Thursday, February 2, 2012

I am the bread, letter six, hilary to preston

On Thursdays Preston and I write letters to each other, to share the wonder of talking theology and grace and mystery together, across the blogs and emails and tweets. I hope you visit his space for At the Lord's Table: A Blog Conversation, and that you find the words there refreshing. I'm learning so much from spending time reading those incredible writers. Today I'm responding to Preston's letter from Tuesday.

Dear Preston, 

Your letter rang out like a gong on Tuesday night, when I finally exhaled long enough to read it carefully. I heard in it the same self-knowing that I feel sometimes blessed and sometimes cursed with; when at the end of a day you can see how you walked through it covered in the dust of fallenness. How you didn't speak the words of love, but instead spoke the quick ones of anger. How you let resentment build up, and trust falter. And your word for the year - trust - seems to be difficult in these times. 

But I am learning it in a strange and graceful way through thinking about the Eucharist. I know we've talked before about what Eucharist is, and you said in your letter you hoped we'd get there - and my way might be a roundabout one, but maybe it's a beginning. 

I feel like a fool when I say that I believe something deep is happening when the priest prays over the bread. I feel presumptuous, and nervous, and unsure. I don't know what's going on. I don't know if it's acceptable to believe that He is Present there in a new way after we've prayed for it. 

But when He said I am the bread of life, unless you eat of Me and drink of Me you cannot have life in you? I believe Him. 

And every week I go to the altar and I meet Christ there. I kneel, knees knocking together on the soft red velvet, hands cupped up, empty. And He fills me. I don't know if I've told you this, but I fast before Eucharist on Sundays. I don't eat anything, and by the time I walk towards the altar rail I feel hunger clawing my insides. But I take this thin wafer, and I hear the priest tell me, "The Body of Christ, the Bread of Heaven, take and eat this in remembrance that Christ died for thee, and feed on Him in your heart with thanksgiving." And then the cup comes, and I hear, "The Blood of Christ, the Cup of Salvation." And I take both. And He fills me. I walk back to my seat with something else in my heart besides my troubles and anxieties and small sorrows. I walk back with Him inside me. 

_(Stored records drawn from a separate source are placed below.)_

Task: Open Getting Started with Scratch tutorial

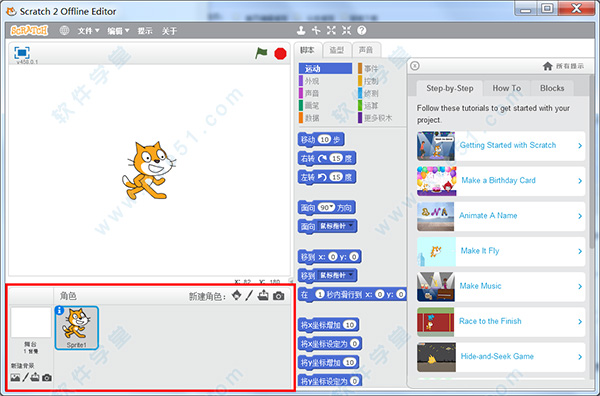Action: (501, 145)
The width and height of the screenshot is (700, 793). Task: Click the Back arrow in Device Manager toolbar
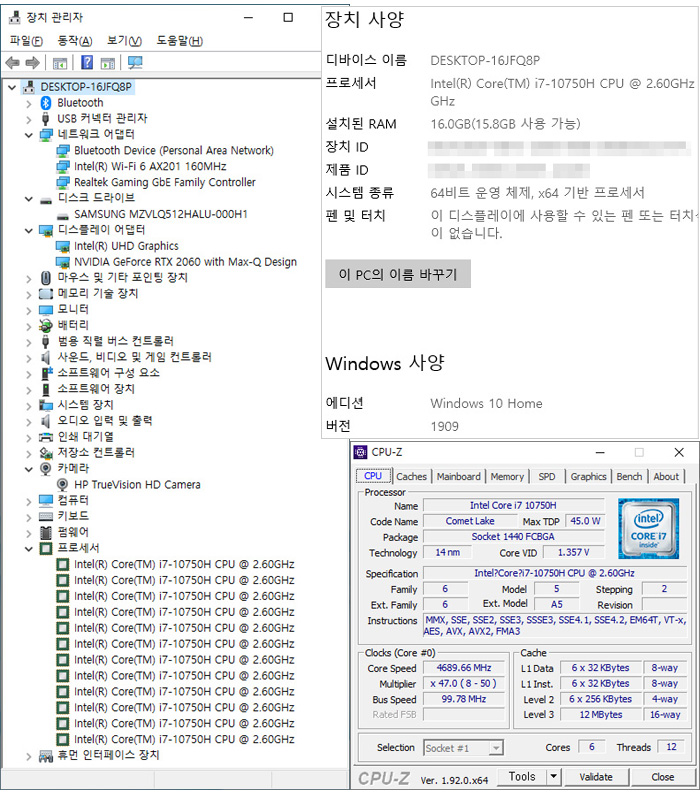12,63
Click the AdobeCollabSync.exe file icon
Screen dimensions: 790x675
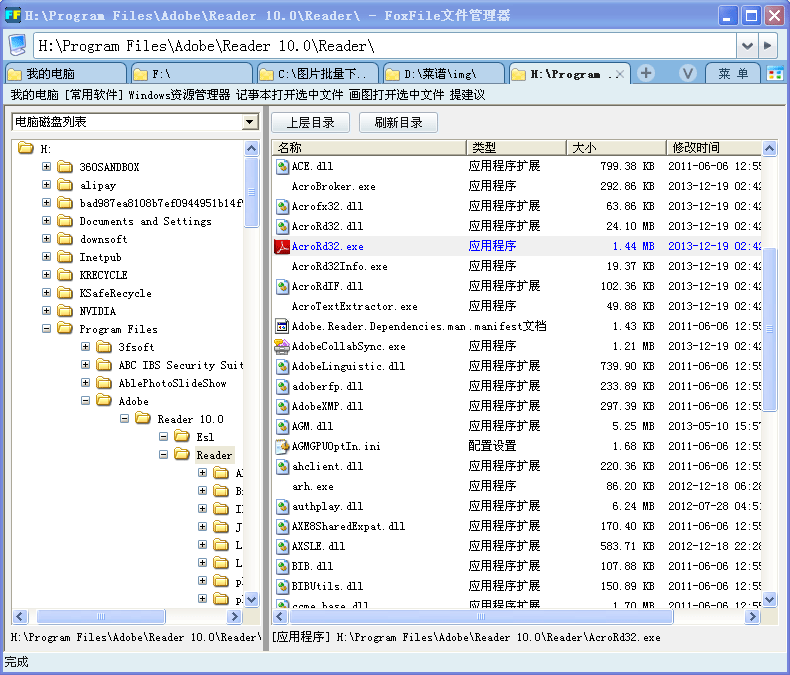(283, 346)
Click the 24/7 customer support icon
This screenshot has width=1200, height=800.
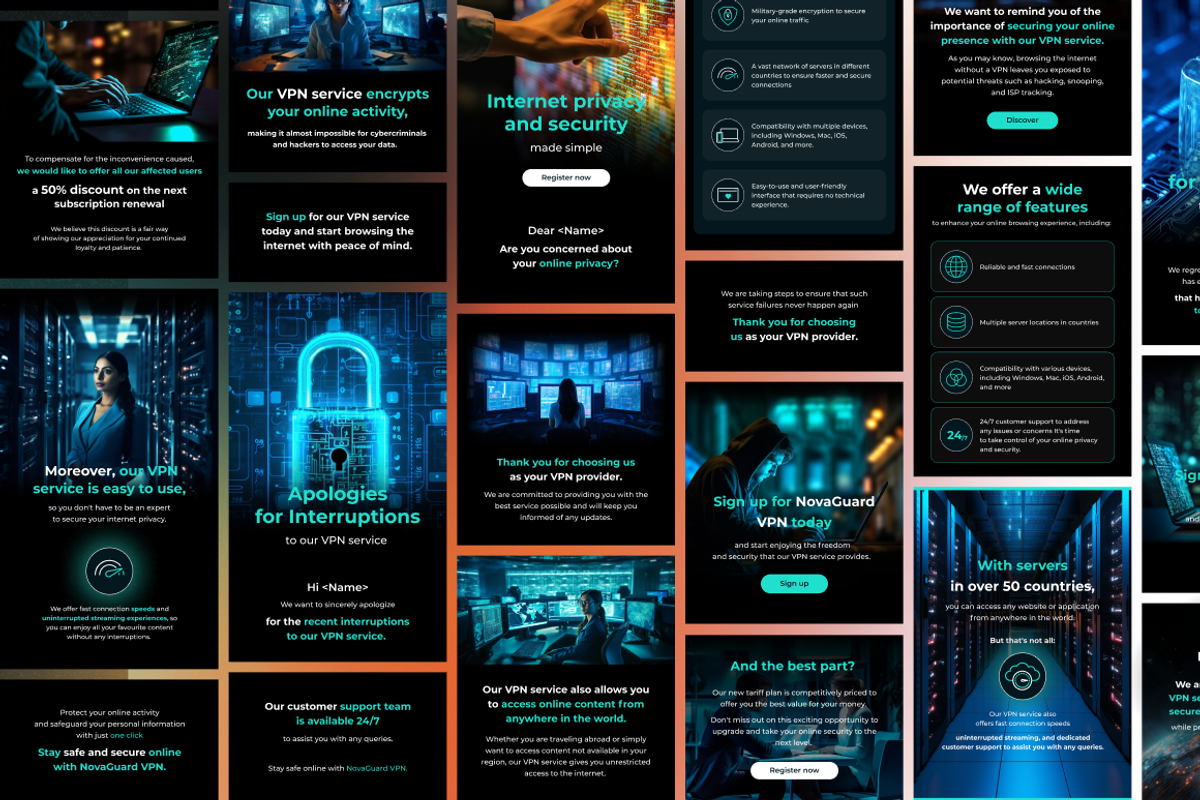click(956, 434)
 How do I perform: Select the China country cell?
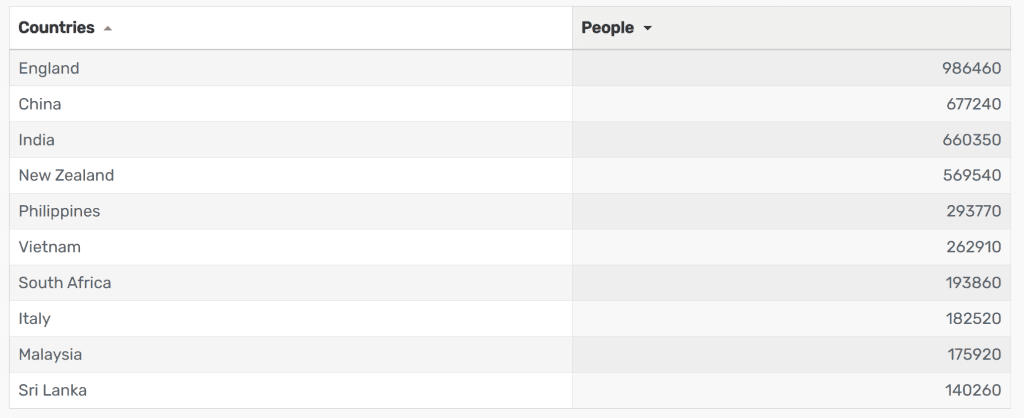(x=291, y=104)
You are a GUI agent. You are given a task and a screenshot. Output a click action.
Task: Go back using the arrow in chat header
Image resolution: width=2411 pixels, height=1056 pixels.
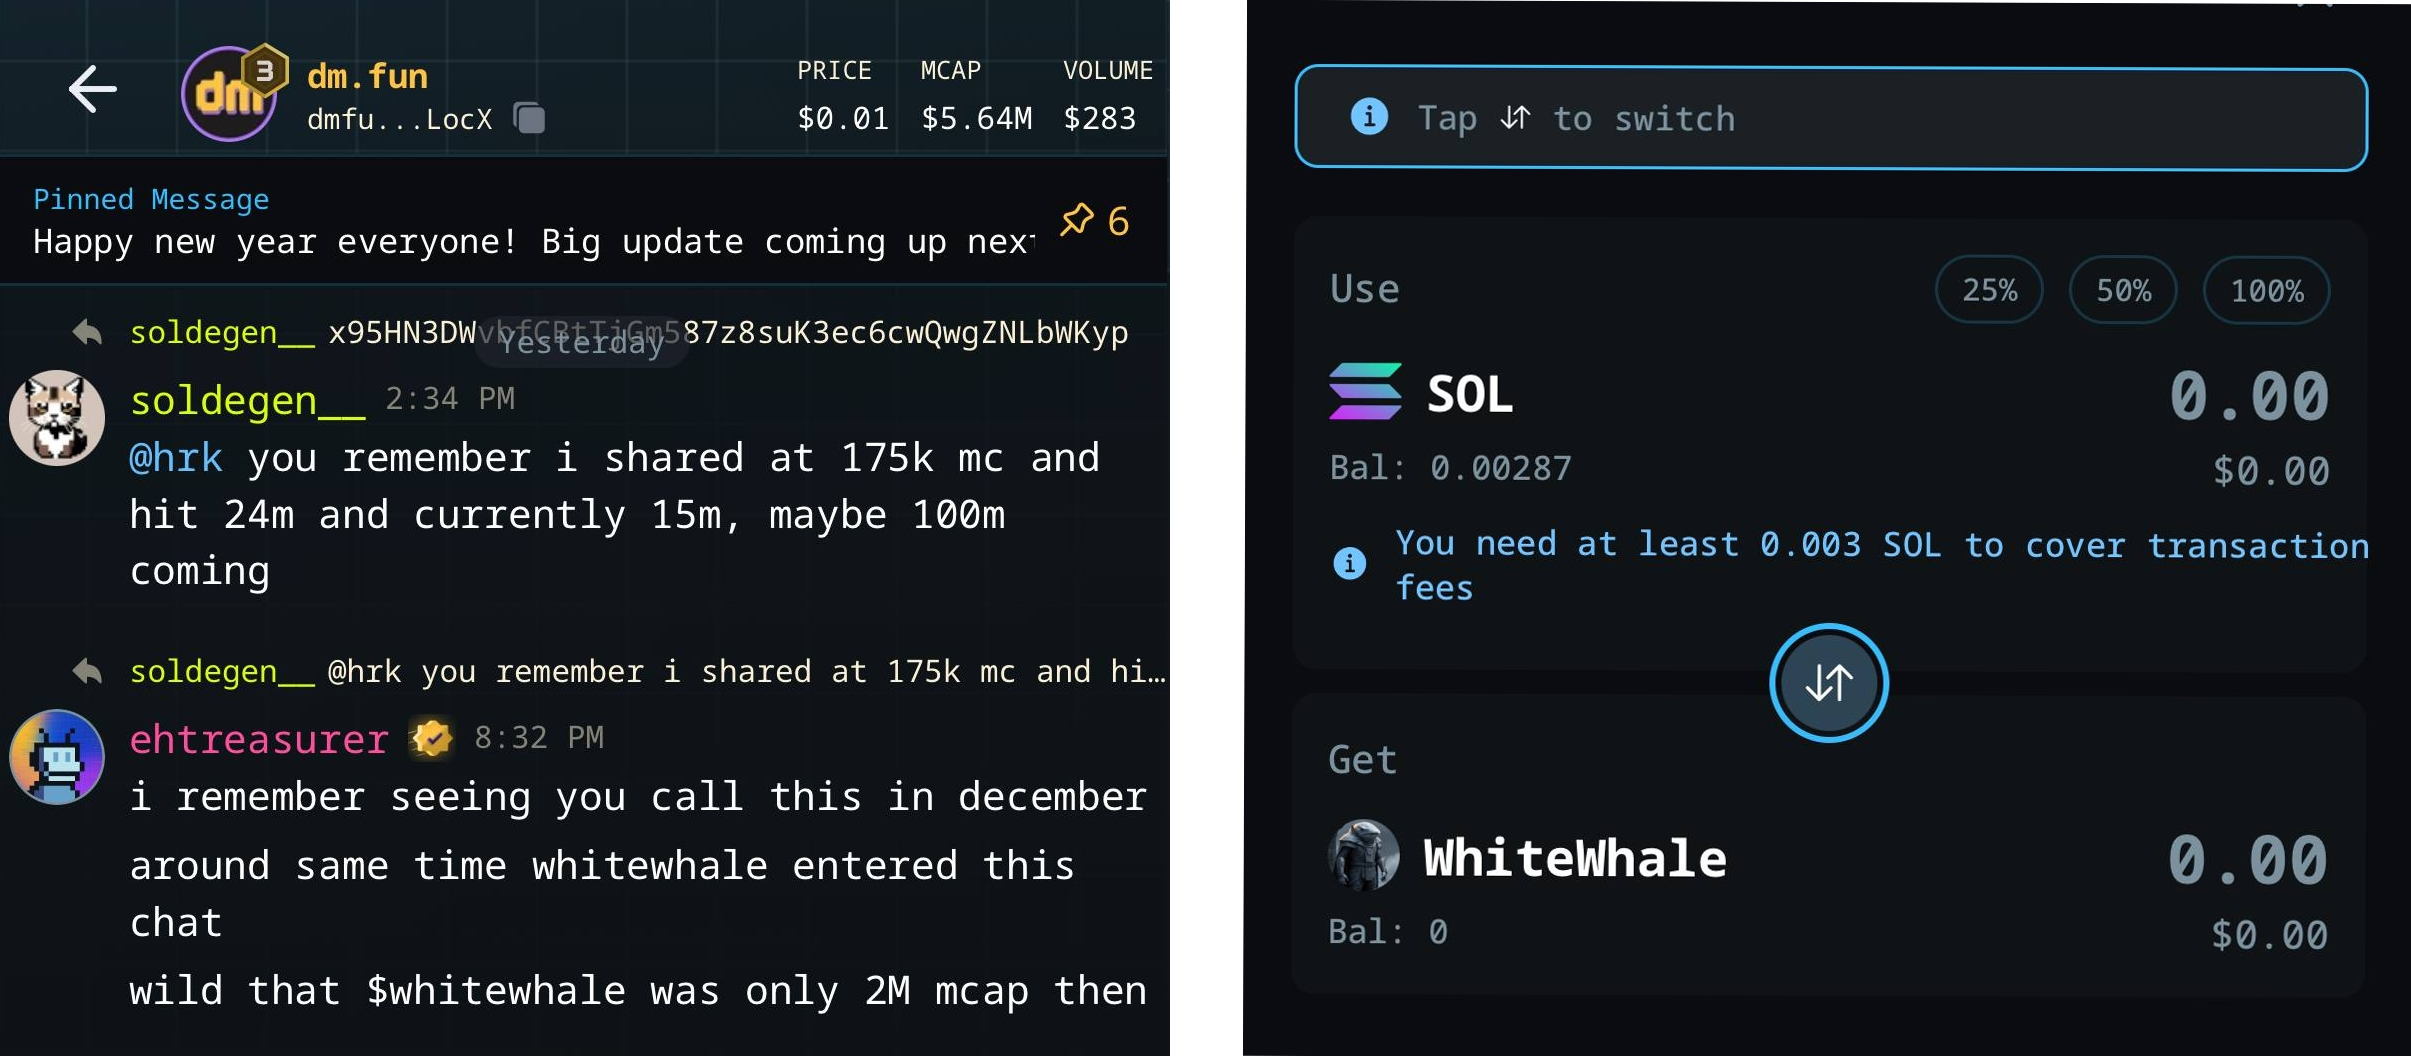(x=91, y=89)
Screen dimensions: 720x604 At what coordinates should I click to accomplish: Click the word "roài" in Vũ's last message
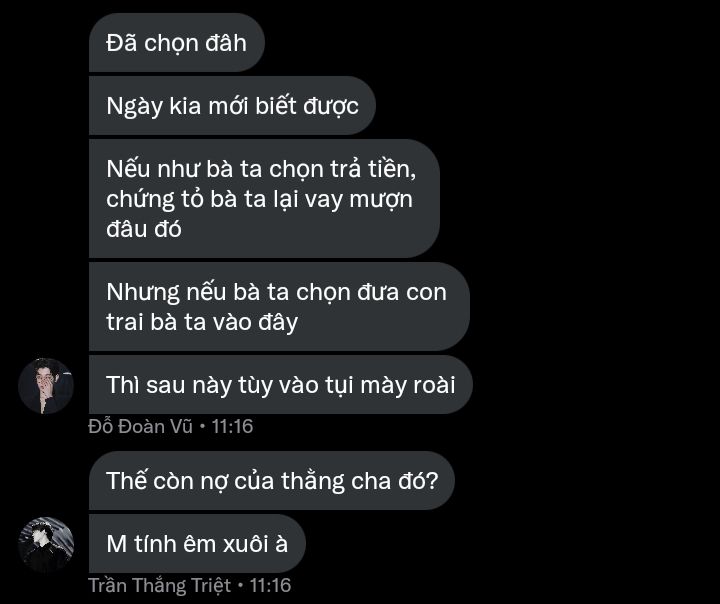coord(434,385)
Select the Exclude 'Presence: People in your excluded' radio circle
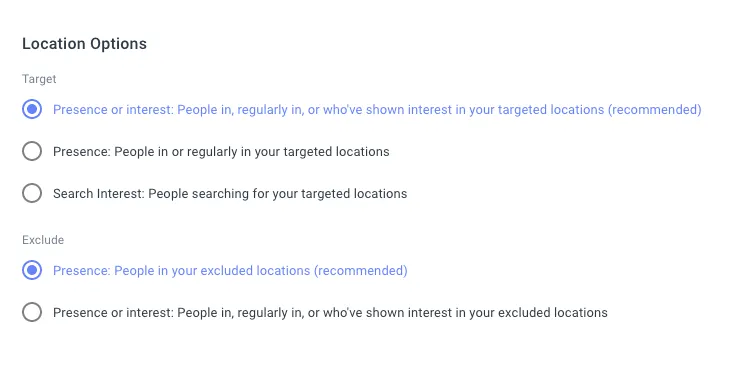Screen dimensions: 741x370 pos(32,271)
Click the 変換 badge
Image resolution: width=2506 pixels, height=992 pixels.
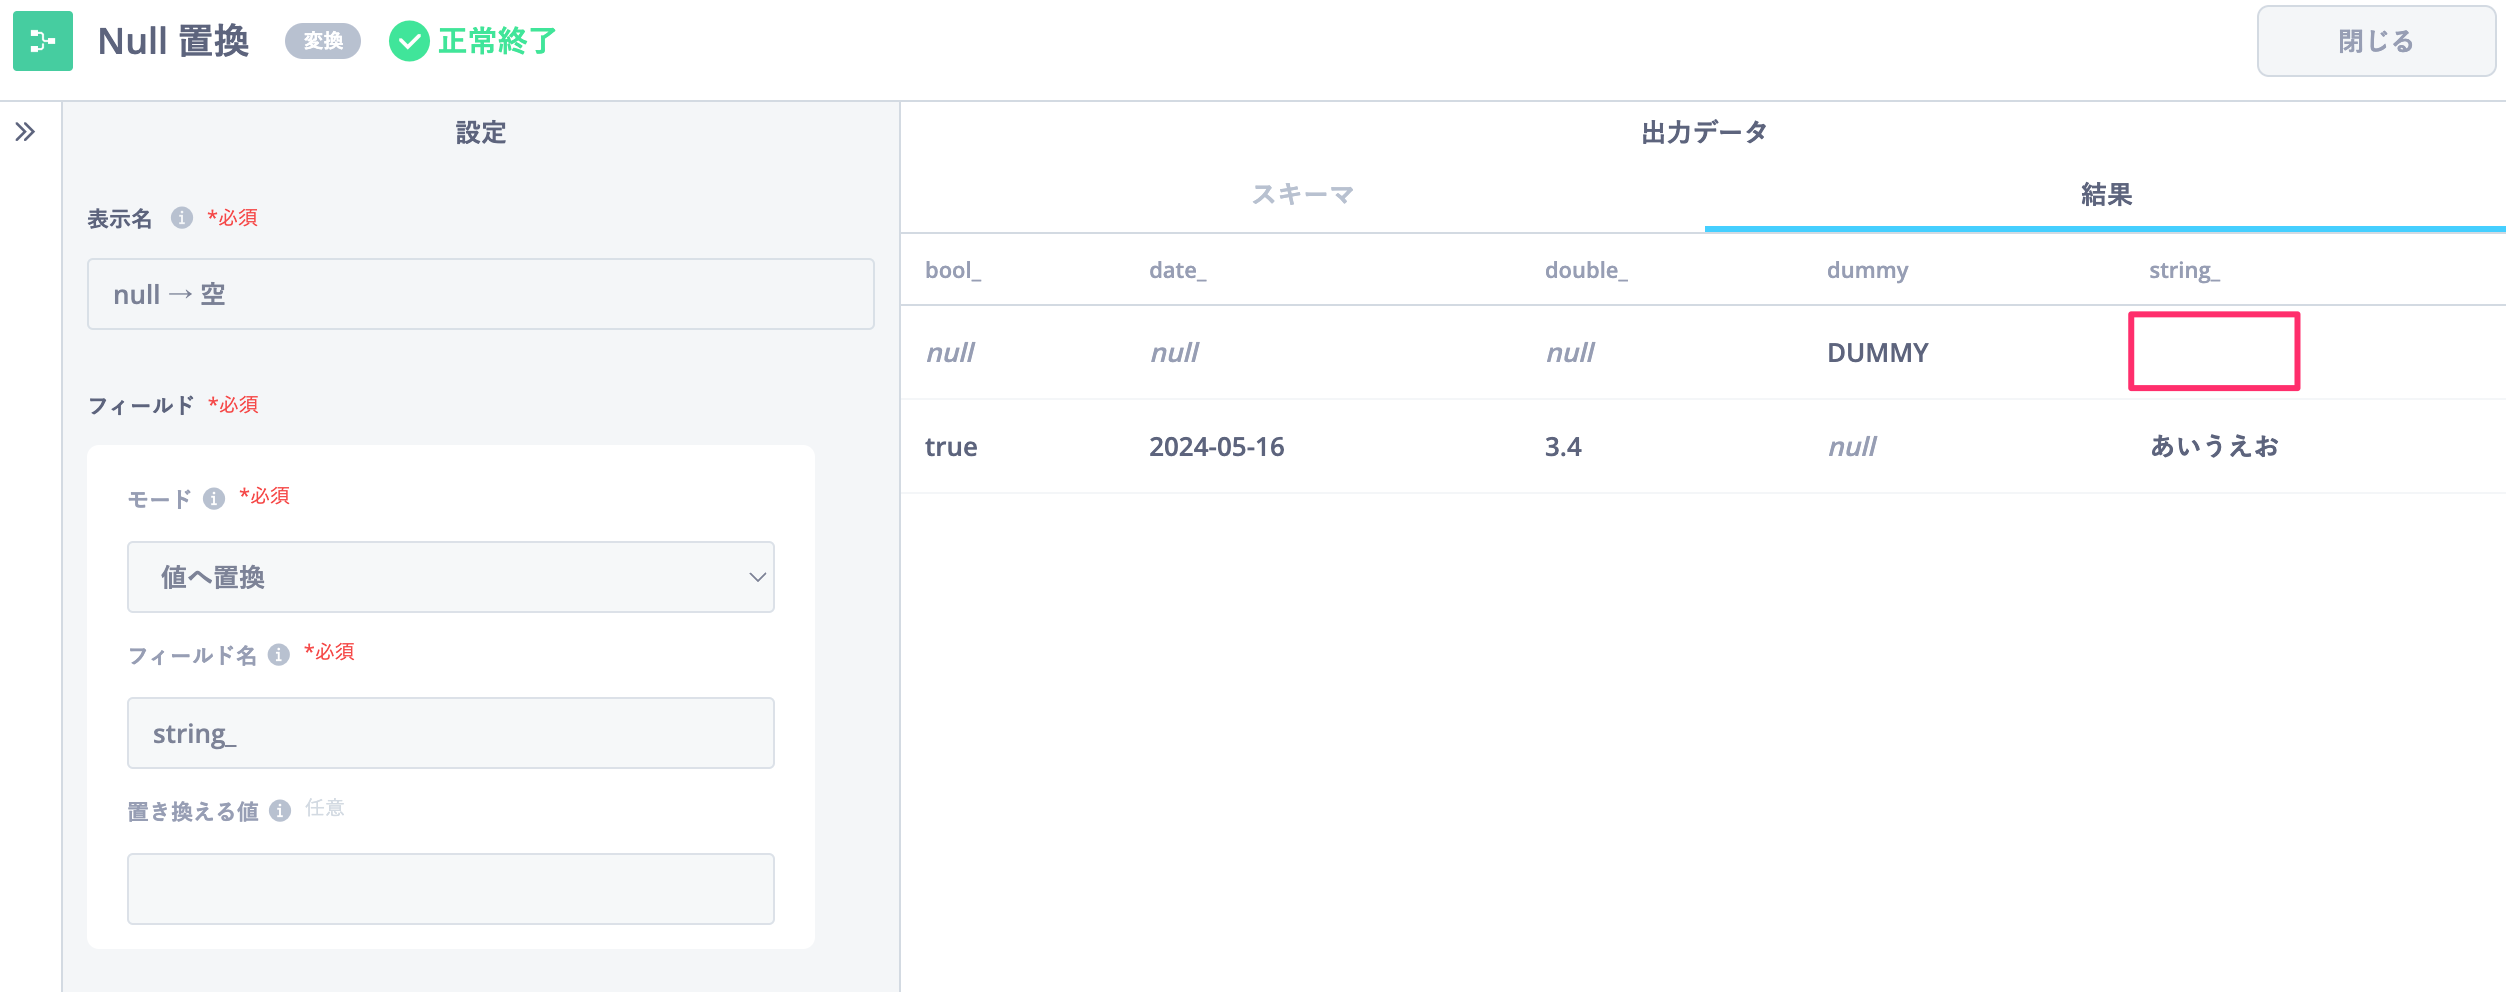pos(323,41)
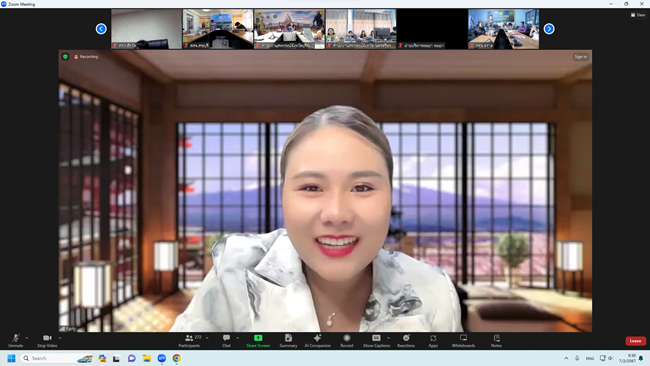Screen dimensions: 650x366
Task: Open the Apps panel
Action: pos(433,341)
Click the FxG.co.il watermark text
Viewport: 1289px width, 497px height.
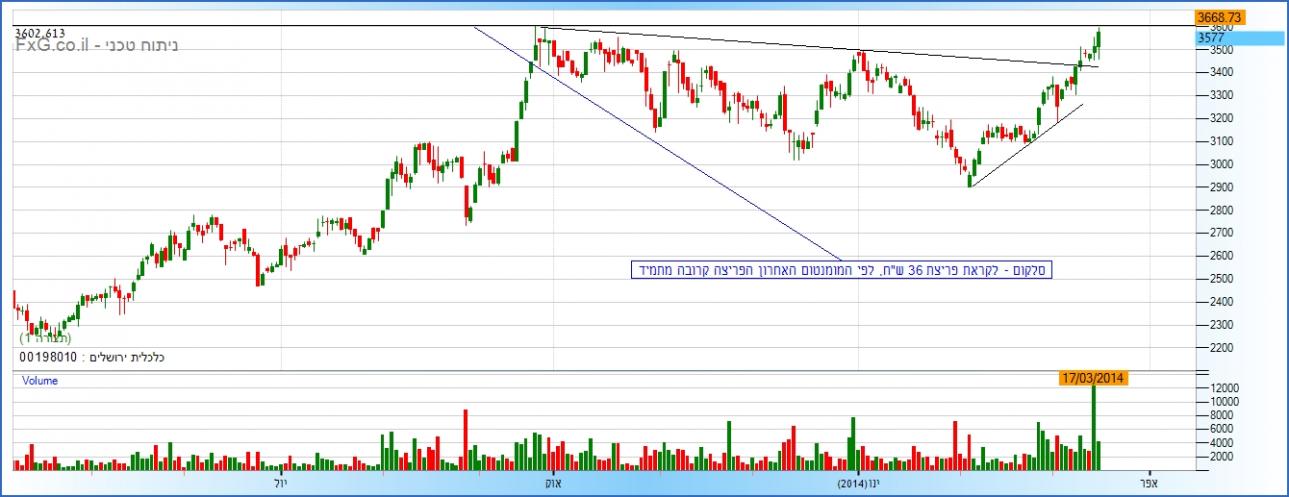[x=53, y=46]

I don't really think I believe in Thomas' transubstantiation explanation. It seems too neat, too crisp, for the mystery that I encounter. I would much rather the mystery of the Orthodox way: we do not understand how, but we trust. And Alexander Schmemann says it best: "The purpose of the Eucharist lies not in the change of the bread and wine, but in our partaking of Christ, who has become our food, our life, the manifestation of the Church as the Body of Christ." 

So perhaps there isn't the kind of certainty that I imagined I could have, about whether it is Real Presence or memorial, whether as the Anglicans say, it is consubstantiation or Thomas is right after all. But He is our life, our bread. When we try to feed and nourish ourselves with anything else, we stumble. 


And He said: "I am the living bread that came down from heaven. If anyone eats of this bread, he will live forever; and the bread that I shall give is my flesh, which I shall give for the life of the world." (John 6.51)


Maybe it is more about trust than I thought. Trust that this is the bread of life. Trust that He fills my hunger. Trust that even in the difficult teaching, He comes to dwell in us. 


Grace and peace to you. 


Love,
Hilary

1 comment:

  1. "When we try to feed and nourish ourselves with anything else, we stumble." How true this is. Yet something I so easily forget. I suppose this is why God gave me the word sufficient for this year. Thank you for sharing these beautiful thoughts.